Opinion: Gay Panic Defenses must be banned in Louisiana
September 28, 2019
By Brendan Heffernan
“I got enraged … I didn’t want to be fooled … my pride was at stake”
These were the words that filled a New York City interrogation room as James Dixon confessed to the brutal killing of Islan Nettles, a 21-year-old transgender woman from Harlem. Dixon pleaded guilty to manslaughter, missing out on a hate crime conviction and the significantly-longer prison terms that come with them. He got off easy thanks in large part to something called the “Trans/Gay Panic Defense,” an insidious practice deeply rooted in our country’s history of homophobia, transphobia and the dehumanization of marginalized groups.
Encountering Nettles on the street in the early hours of Aug. 17, 2013, Dixon admitted to briefly flirting with her before learning she was transgender, upon which Dixon claimed he lost control, beating Nettles severely before fleeing the scene. He argued that his actions were not from a place of malice, but from a place of fear. The crux of Dixon’s successful defense was that he felt threatened by something intrinsic to his victim’s personhood—and thus in the eyes of the law, his victim was not a person at all.
The Trans/Gay Panic Defense is a vile offense against justice and the human rights of gay and trans people. By allowing defendants to use the sexual orientation and gender identity of their victims to justify the unjustifiable, this practice deliberately tells gay and trans people that their lives don’t matter. While it never excuses defendants from all criminal liability, it’s allowed countless individuals to escape the full burden of their actions.
The same hateful narrative that makes this practice possible is being pushed by many in Louisiana today. Last month, gubernatorial candidate Ralph Abraham concluded a thirty-second advertisement with a casually-ignorant swipe at trans and non-binary people.

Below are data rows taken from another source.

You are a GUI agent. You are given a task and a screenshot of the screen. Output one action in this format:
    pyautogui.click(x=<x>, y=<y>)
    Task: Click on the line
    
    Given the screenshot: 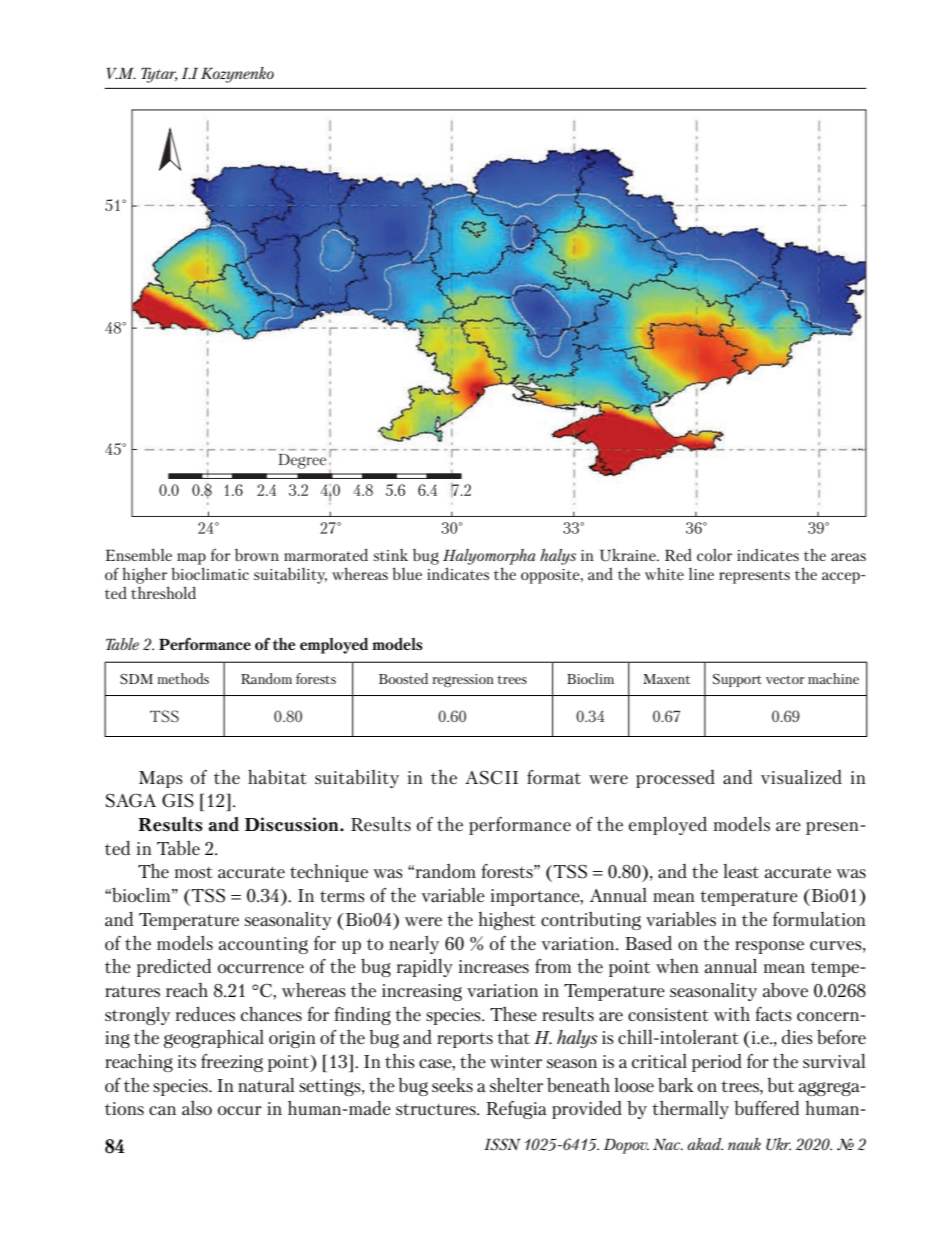 What is the action you would take?
    pyautogui.click(x=701, y=573)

“As a doctor, I can assure you, there are only two genders,” said Abraham chuckling. By saying this, Abraham is ignoring the fact that the vast majority of medical institutions, including the American Medical Association, the World Health Organization and the National Health Institute, support the validity of transgender and non-binary identities. This type of rhetoric paints trans people as freakish and creates the climate where practices like the Trans/Gay Panic Defense are acceptable.

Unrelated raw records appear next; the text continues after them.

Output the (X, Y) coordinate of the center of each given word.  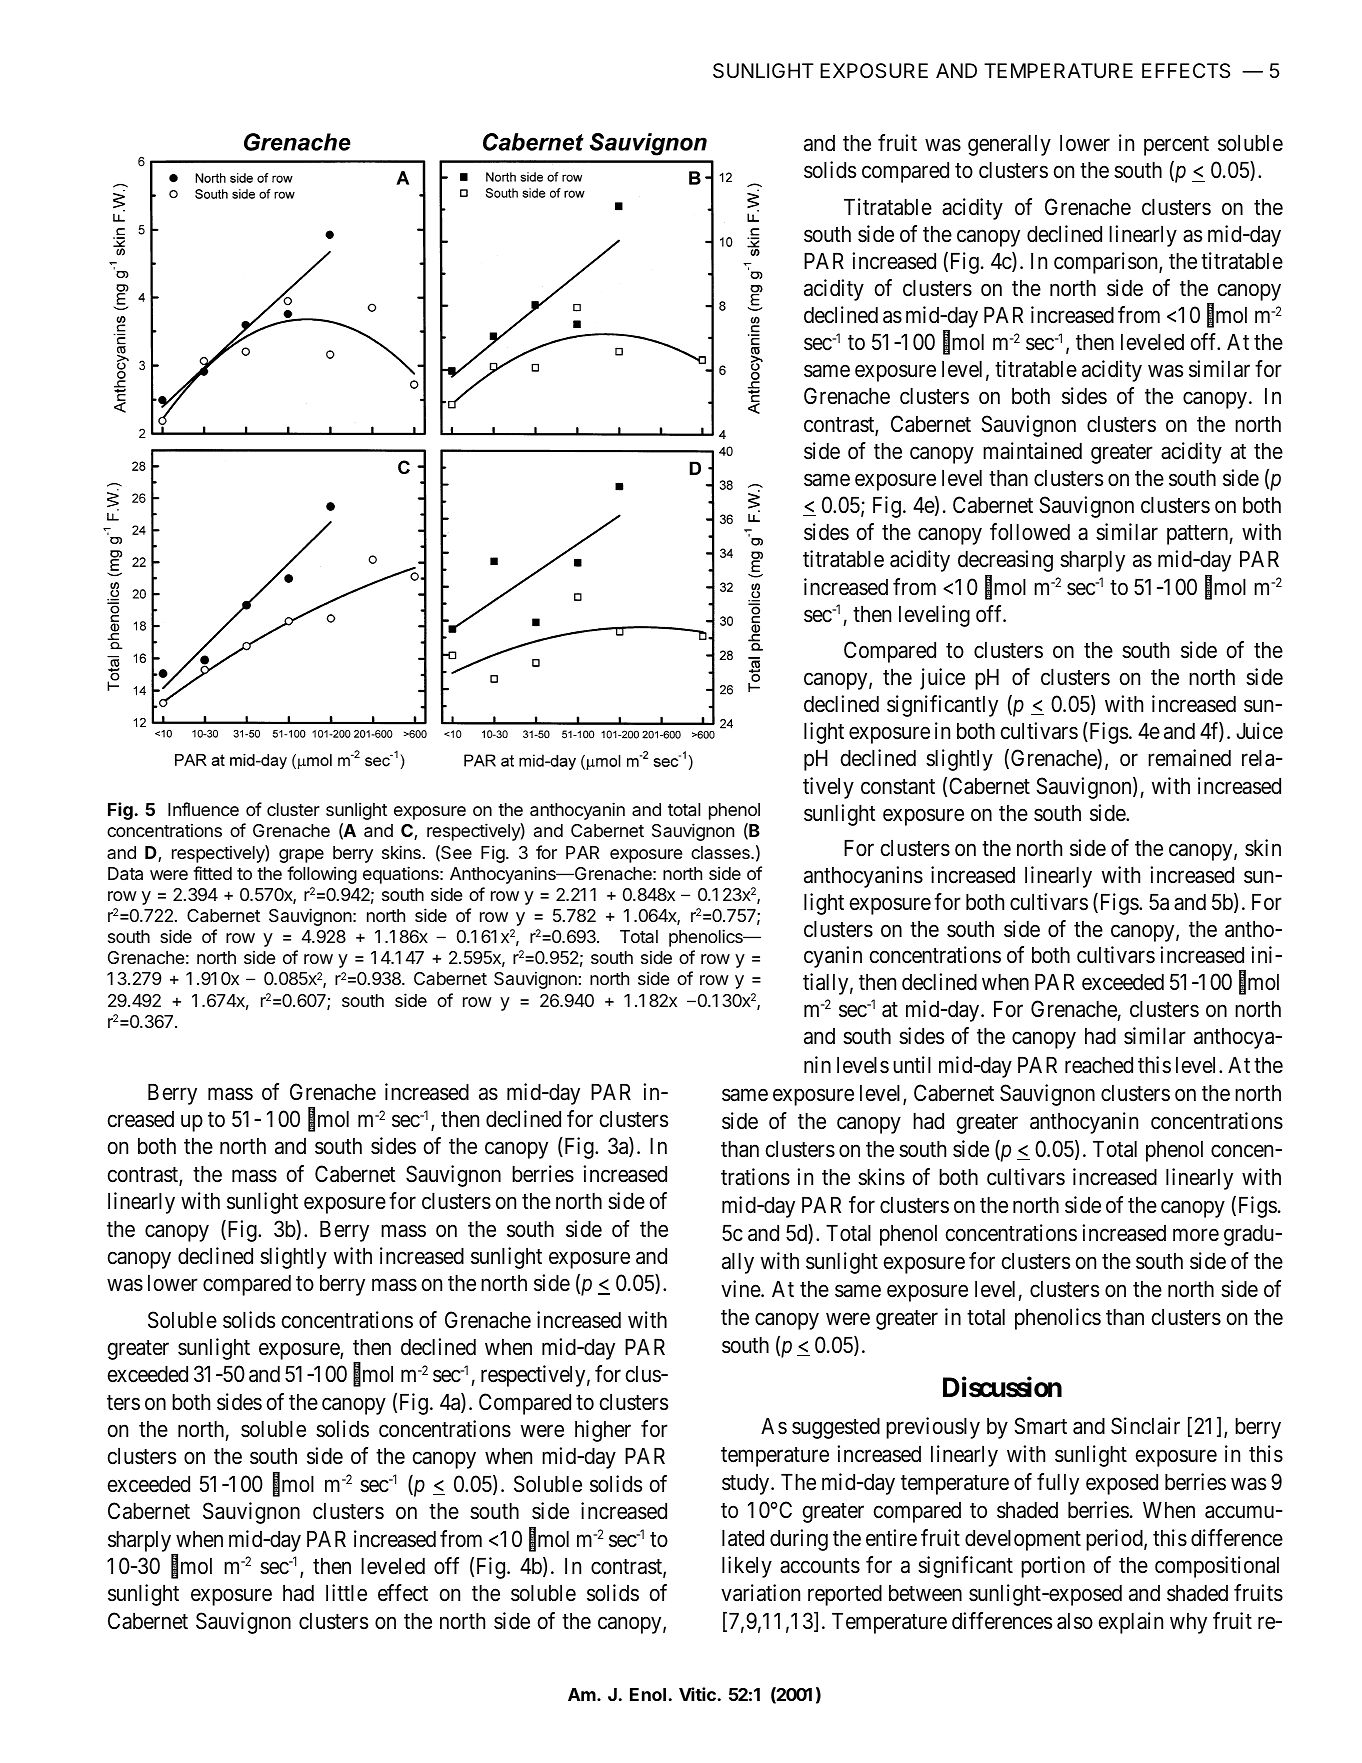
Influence (203, 809)
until (912, 1064)
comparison (1107, 263)
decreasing (1005, 561)
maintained (1032, 451)
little (346, 1593)
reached (1099, 1065)
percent (1176, 146)
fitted (212, 873)
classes (721, 852)
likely (747, 1567)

Although the New York justice system failed Islan Nettles, they have, at least, learned from their sins. In June of 2019, New York voted to abolish the Trans/Gay Panic Defense, becoming one of just eight states to do so. Louisiana is not one of these states, a fact that should embarrass every one of its residents. As Loyola stands to fight for virtue and justice here on campus, its students and staff cannot sit idly by as the law subjects people to second class status.